- _STATED PROBLEM_
Reproduce the entries below verbatim, starting at the first one and ending at the line containing "In order to click on text", with both ends included.

-- Start RECORD EXCERPTS --

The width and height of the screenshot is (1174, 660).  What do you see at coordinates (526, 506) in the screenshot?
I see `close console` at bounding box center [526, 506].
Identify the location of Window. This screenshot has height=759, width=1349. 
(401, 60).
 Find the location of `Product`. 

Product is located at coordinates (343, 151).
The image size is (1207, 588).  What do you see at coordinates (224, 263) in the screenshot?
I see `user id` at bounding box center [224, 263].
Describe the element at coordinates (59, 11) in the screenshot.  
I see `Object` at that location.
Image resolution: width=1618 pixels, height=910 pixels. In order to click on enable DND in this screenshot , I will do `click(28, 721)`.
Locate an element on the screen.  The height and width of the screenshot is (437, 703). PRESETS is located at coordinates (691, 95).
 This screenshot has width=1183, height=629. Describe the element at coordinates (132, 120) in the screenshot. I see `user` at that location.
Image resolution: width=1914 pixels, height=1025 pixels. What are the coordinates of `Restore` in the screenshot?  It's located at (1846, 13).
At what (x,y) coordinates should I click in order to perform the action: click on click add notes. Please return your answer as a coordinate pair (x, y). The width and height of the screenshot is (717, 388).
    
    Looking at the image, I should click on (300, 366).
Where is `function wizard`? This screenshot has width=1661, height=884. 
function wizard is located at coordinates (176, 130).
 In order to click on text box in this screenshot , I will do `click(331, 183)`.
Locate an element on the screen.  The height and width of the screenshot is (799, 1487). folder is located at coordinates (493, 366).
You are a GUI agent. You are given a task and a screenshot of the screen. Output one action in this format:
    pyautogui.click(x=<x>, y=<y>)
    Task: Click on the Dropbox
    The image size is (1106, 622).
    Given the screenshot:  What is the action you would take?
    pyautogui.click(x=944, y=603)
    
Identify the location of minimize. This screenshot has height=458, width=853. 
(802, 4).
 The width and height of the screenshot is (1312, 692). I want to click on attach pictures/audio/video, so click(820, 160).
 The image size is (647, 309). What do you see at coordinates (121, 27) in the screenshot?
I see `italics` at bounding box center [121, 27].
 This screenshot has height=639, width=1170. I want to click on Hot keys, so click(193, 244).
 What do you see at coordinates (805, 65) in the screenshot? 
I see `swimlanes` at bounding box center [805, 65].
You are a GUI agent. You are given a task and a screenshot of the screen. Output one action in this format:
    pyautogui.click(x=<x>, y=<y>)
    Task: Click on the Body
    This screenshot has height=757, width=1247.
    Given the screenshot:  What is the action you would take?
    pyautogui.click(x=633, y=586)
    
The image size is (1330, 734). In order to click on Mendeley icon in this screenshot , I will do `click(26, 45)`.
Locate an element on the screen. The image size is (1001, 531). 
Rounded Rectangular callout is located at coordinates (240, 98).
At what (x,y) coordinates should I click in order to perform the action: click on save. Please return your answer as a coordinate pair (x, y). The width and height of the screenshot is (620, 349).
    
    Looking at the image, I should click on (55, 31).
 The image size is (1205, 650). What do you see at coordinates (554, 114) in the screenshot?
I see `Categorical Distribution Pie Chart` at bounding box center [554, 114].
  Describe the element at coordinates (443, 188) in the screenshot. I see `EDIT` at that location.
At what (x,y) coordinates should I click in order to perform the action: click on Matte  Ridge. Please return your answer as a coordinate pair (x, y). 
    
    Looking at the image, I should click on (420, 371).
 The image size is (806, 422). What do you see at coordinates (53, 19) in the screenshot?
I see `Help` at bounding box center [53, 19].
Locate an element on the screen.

-- End RECORD EXCERPTS --

- _EXPECTED ANSWER_
The width and height of the screenshot is (1174, 660).  What do you see at coordinates (526, 506) in the screenshot?
I see `close console` at bounding box center [526, 506].
Identify the location of Window. This screenshot has height=759, width=1349. 
(401, 60).
 Find the location of `Product`. 

Product is located at coordinates (343, 151).
The image size is (1207, 588).  What do you see at coordinates (224, 263) in the screenshot?
I see `user id` at bounding box center [224, 263].
Describe the element at coordinates (59, 11) in the screenshot.  
I see `Object` at that location.
Image resolution: width=1618 pixels, height=910 pixels. In order to click on enable DND in this screenshot , I will do `click(28, 721)`.
Locate an element on the screen.  The height and width of the screenshot is (437, 703). PRESETS is located at coordinates (691, 95).
 This screenshot has width=1183, height=629. Describe the element at coordinates (132, 120) in the screenshot. I see `user` at that location.
Image resolution: width=1914 pixels, height=1025 pixels. What are the coordinates of `Restore` in the screenshot?  It's located at (1846, 13).
At what (x,y) coordinates should I click in order to perform the action: click on click add notes. Please return your answer as a coordinate pair (x, y). The width and height of the screenshot is (717, 388).
    
    Looking at the image, I should click on (300, 366).
Where is `function wizard`? This screenshot has width=1661, height=884. 
function wizard is located at coordinates (176, 130).
 In order to click on text box in this screenshot , I will do `click(331, 183)`.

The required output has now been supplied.